If the hyperscalers own the agents and the infrastructure, where can Indian IT firms find a defensible position to remain relevant in the long term?

The defensible ground is no longer found in the code generation itself, but in the layers of governance, domain expertise, and regulatory compliance that surround the technology. While AWS or Microsoft can provide the agents that refactor a legacy estate, they do not necessarily have the deep, client-specific context or the established trust required to manage the cultural change across a massive enterprise. N. Chandrasekaran is absolutely right to suggest that governing these AI systems—confirming parity, managing change, and connecting output to business results—will become the next great recurring revenue annuity. The real opportunity lies in building proprietary IP around “governance-as-a-service” and industry-specific workflows that a generic cloud tool simply cannot replicate. If these firms can pivot from being “integrators of labor” to “orchestrators of intelligence,” they can expand their market; otherwise, the profit will continue to migrate toward the companies supplying the raw intelligence.

What is your forecast for the balance of power between cloud providers and service integrators over the next five years?

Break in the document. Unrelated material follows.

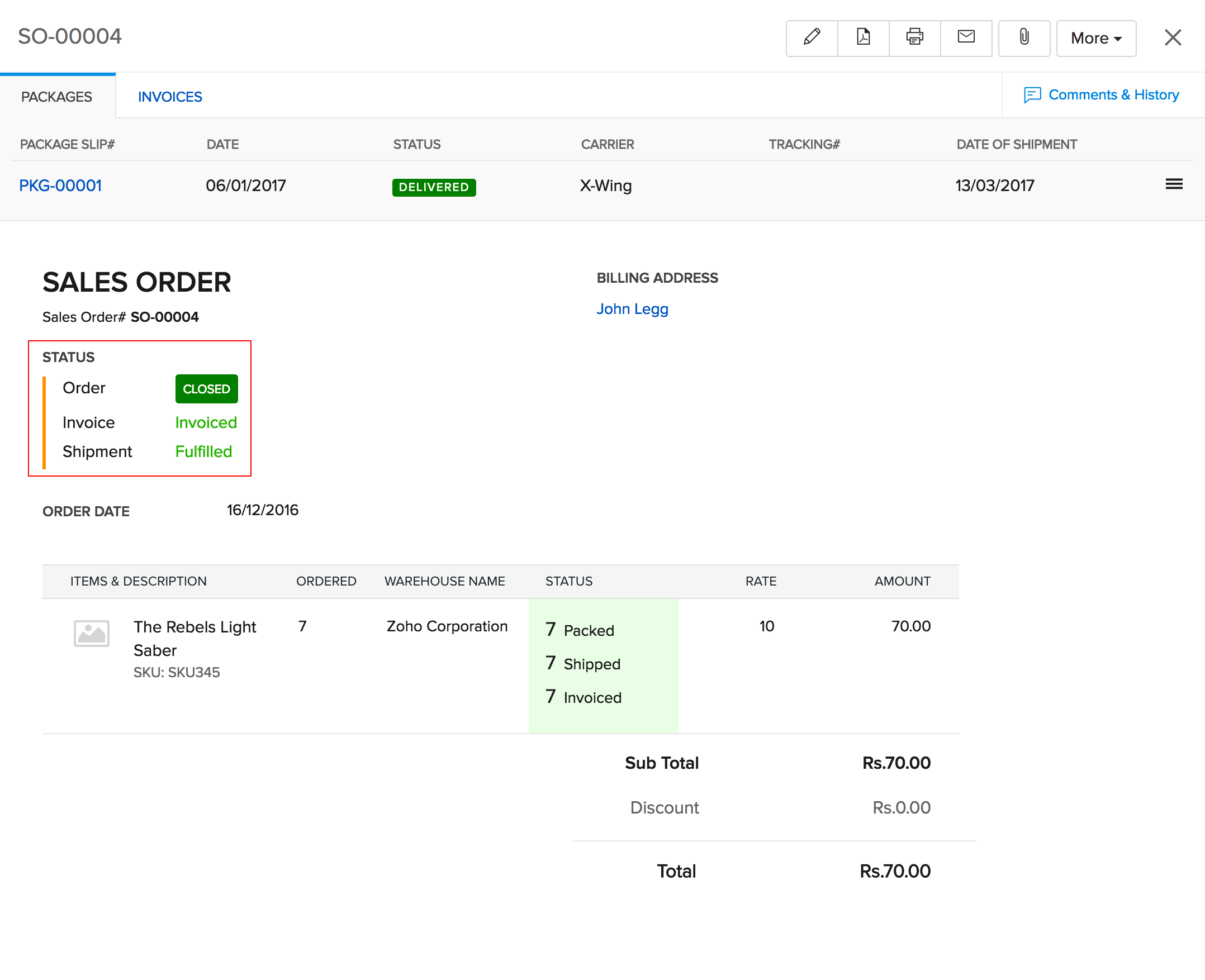Viewport: 1205px width, 980px height.
Task: Switch to the INVOICES tab
Action: coord(169,97)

I anticipate a significant power tilt toward hyperscalers as they continue to turn high-value services into free “on-ramps” for their cloud infrastructure, but the battle for the enterprise is far from over. Within the next five years, we will see a “survival of the specialized,” where only IT firms that possess deep, non-commoditized domain knowledge—like those handling complex, highly regulated legacy estates—will maintain their historical margins. The traditional maintenance annuity is likely to shrink significantly as agents handle the repetitive “keeping the lights on” tasks, and Infosys’s guidance of 1.5% to 3.5% growth for FY27 suggests this slowdown is already here. However, if firms like TCS and Infosys successfully productize their internal automation platforms like MasterCraft or Topaz, they could emerge as essential governance partners rather than mere resellers. Ultimately, the industry will transition from selling human hours to selling verified outcomes, and the winners will be those who can prove that their human oversight adds more value than the AI agent itself.